Le terrain d’une double archéologie
Autobiographique à quelques affabulations près (mais essentielles, on y reviendra), The Souvenir – première partie – raconte la jeunesse de Julie, une fille de bonne famille qui, dans l’Angleterre thatchérienne des années 1980, entame des études de cinéma tout en vivant son premier grand amour avec Anthony, un dandy plus âgé, désargenté et héroïnomane, qui prétend travailler comme espion au service du ministère des Affaires étrangères. C’est sur sa disparition que se clôt le premier volet et s’ouvre le second, dans lequel Julie se remémore la relation toxique qu’elle a vécue afin d’en tirer son film de fin d’études, une sorte de mémorial amoureux donc, terme que lui suggère un camarade cinéaste.
Le premier film raconte Julie dans le présent d’une passion incandescente, douloureuse et non dénuée de violences patriarcales
The Souvenir I & II est le terrain d’une double archéologie : la première s’exerce d’un film à l’autre, et la seconde, du diptyque qu’ils forment au tout premier film de la cinéaste. Déployés de part et d’autre de la disparition d’Anthony, incarné par Tom Burke (qui a récemment prêté son visage bougon au Orson Welles du dernier film de Fincher), les deux volets explorent la liaison nocive que ce dernier entretient avec Julie, jouée par Honor Swinton Byrne, fille de Tilda Swinton, à l’écran comme à la ville, et véritable révélation.

INFORMATIONS AFFICHÉES ->
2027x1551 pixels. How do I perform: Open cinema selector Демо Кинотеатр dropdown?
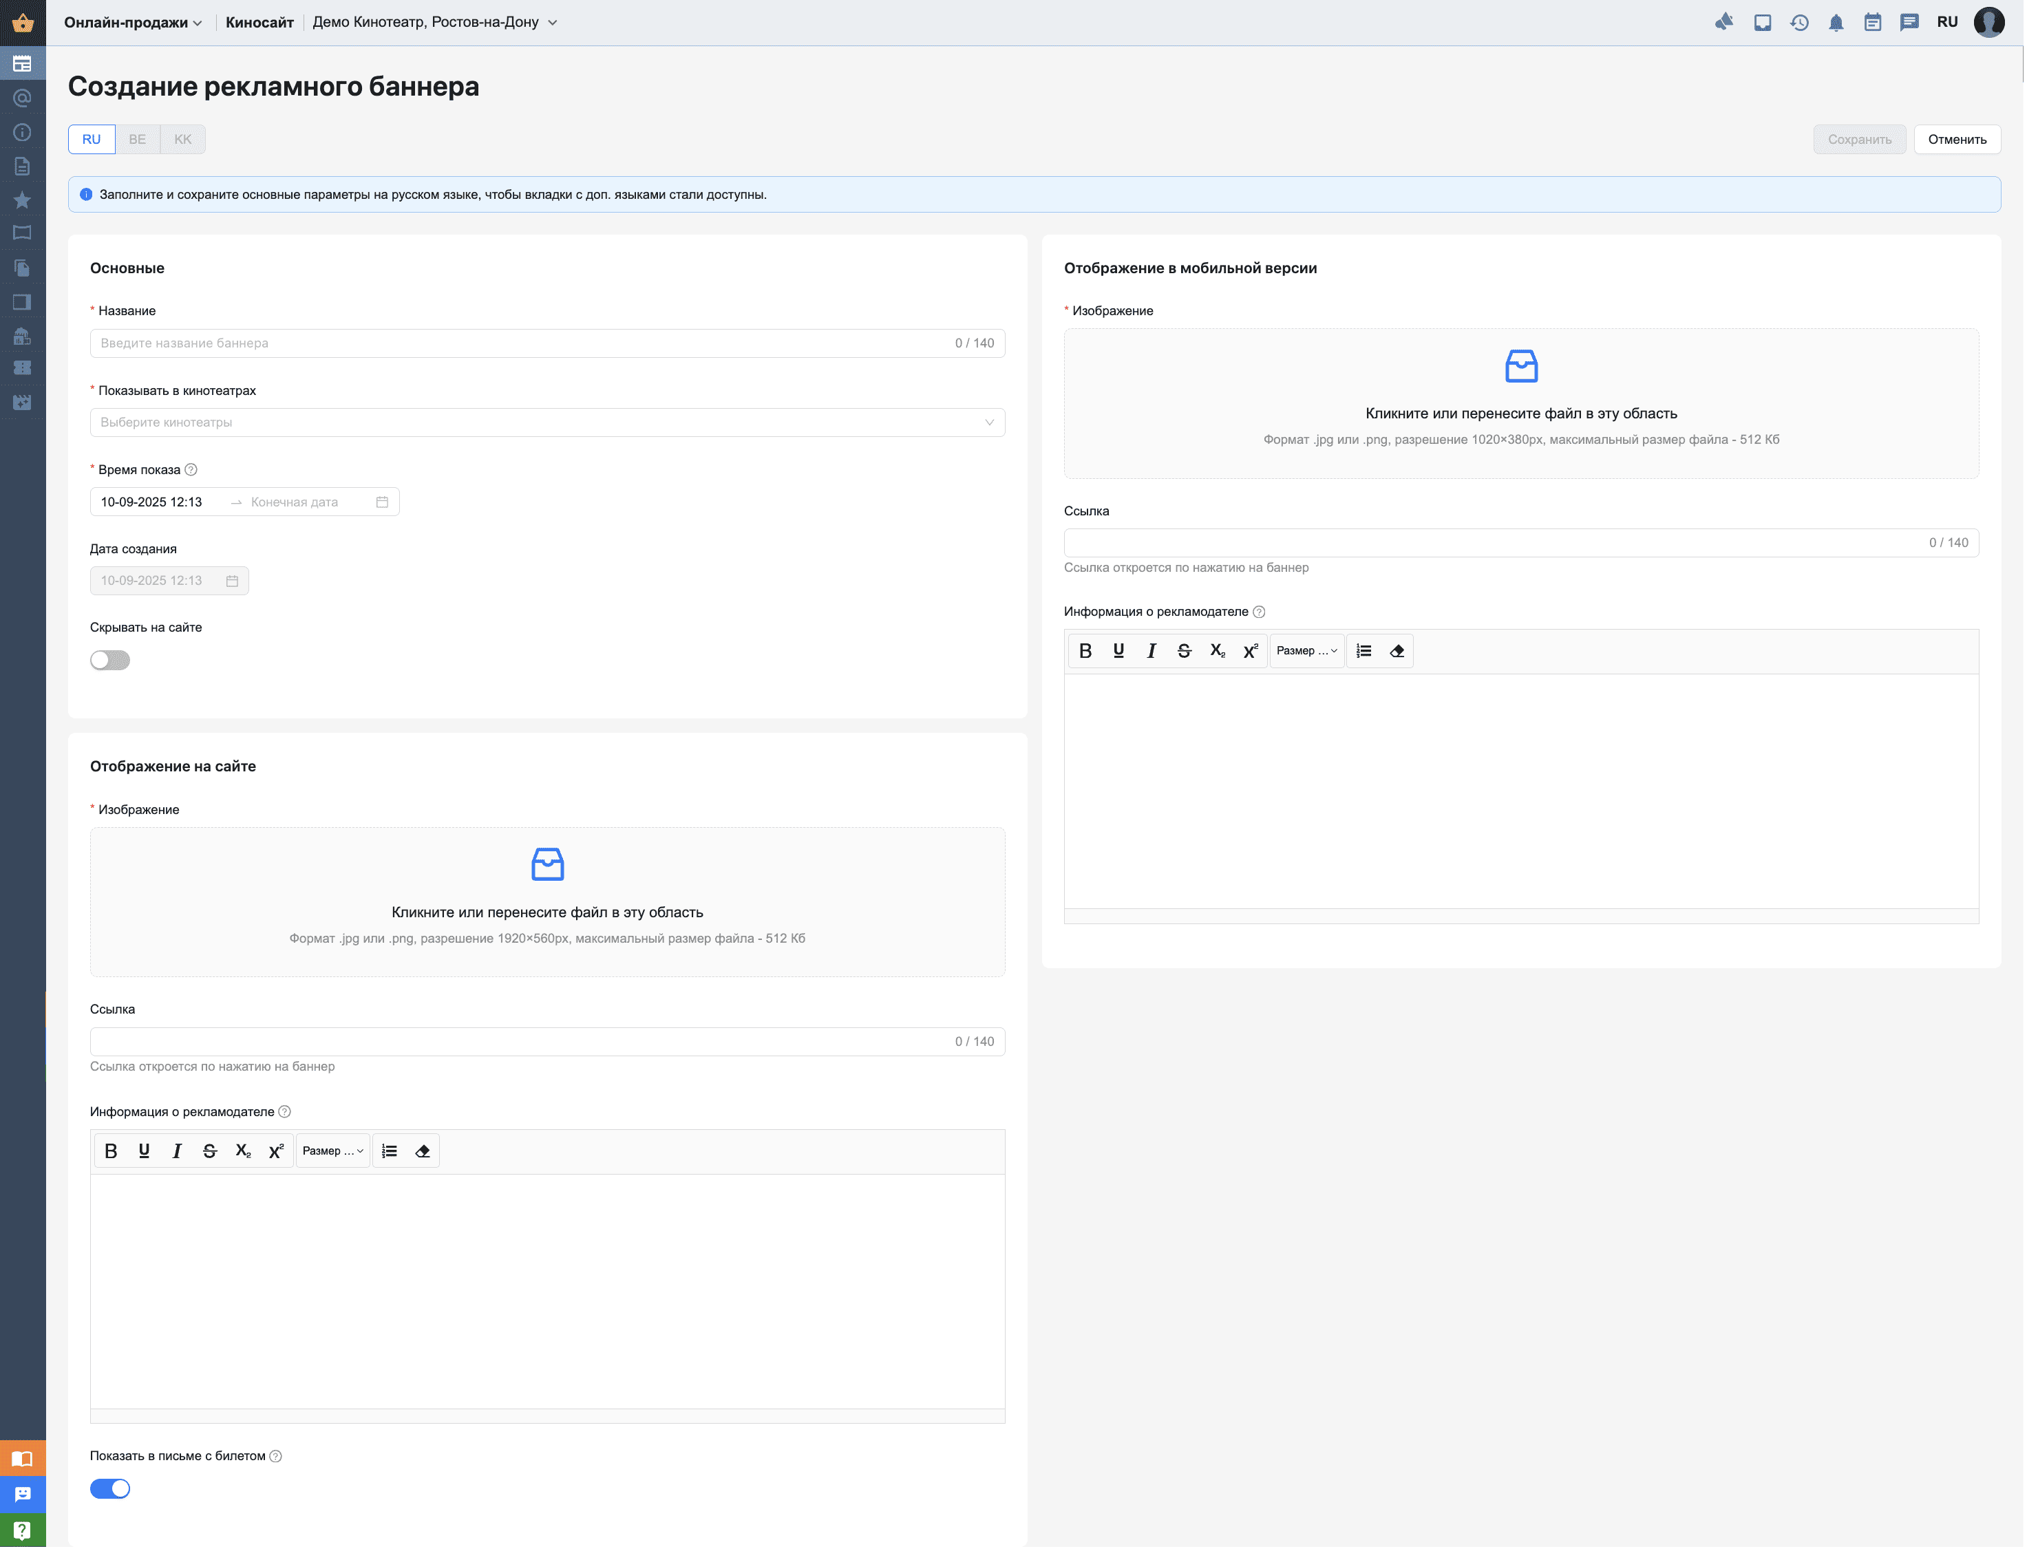tap(435, 22)

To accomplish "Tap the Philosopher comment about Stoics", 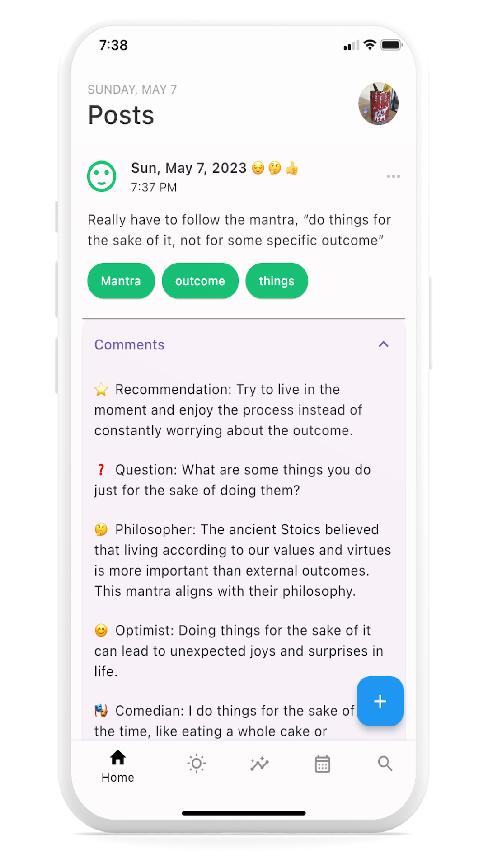I will (x=242, y=561).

TÂCHES ET EXERCICES ->
a) Selon l'extrait, quel emploi Anthony prétend-il occuper ?
b) Restituez sans aucune modification le passage de l'extrait qui va de « Le premier film » à « et véritable révélation. ».
Ce matériel est distinct de l'extrait et sans rapport avec lui.

CORRIGÉ ->
a) Il prétend travailler comme espion au service du ministère des Affaires étrangères.

b)
Le premier film raconte Julie dans le présent d’une passion incandescente, douloureuse et non dénuée de violences patriarcales
The Souvenir I & II est le terrain d’une double archéologie : la première s’exerce d’un film à l’autre, et la seconde, du diptyque qu’ils forment au tout premier film de la cinéaste. Déployés de part et d’autre de la disparition d’Anthony, incarné par Tom Burke (qui a récemment prêté son visage bougon au Orson Welles du dernier film de Fincher), les deux volets explorent la liaison nocive que ce dernier entretient avec Julie, jouée par Honor Swinton Byrne, fille de Tilda Swinton, à l’écran comme à la ville, et véritable révélation.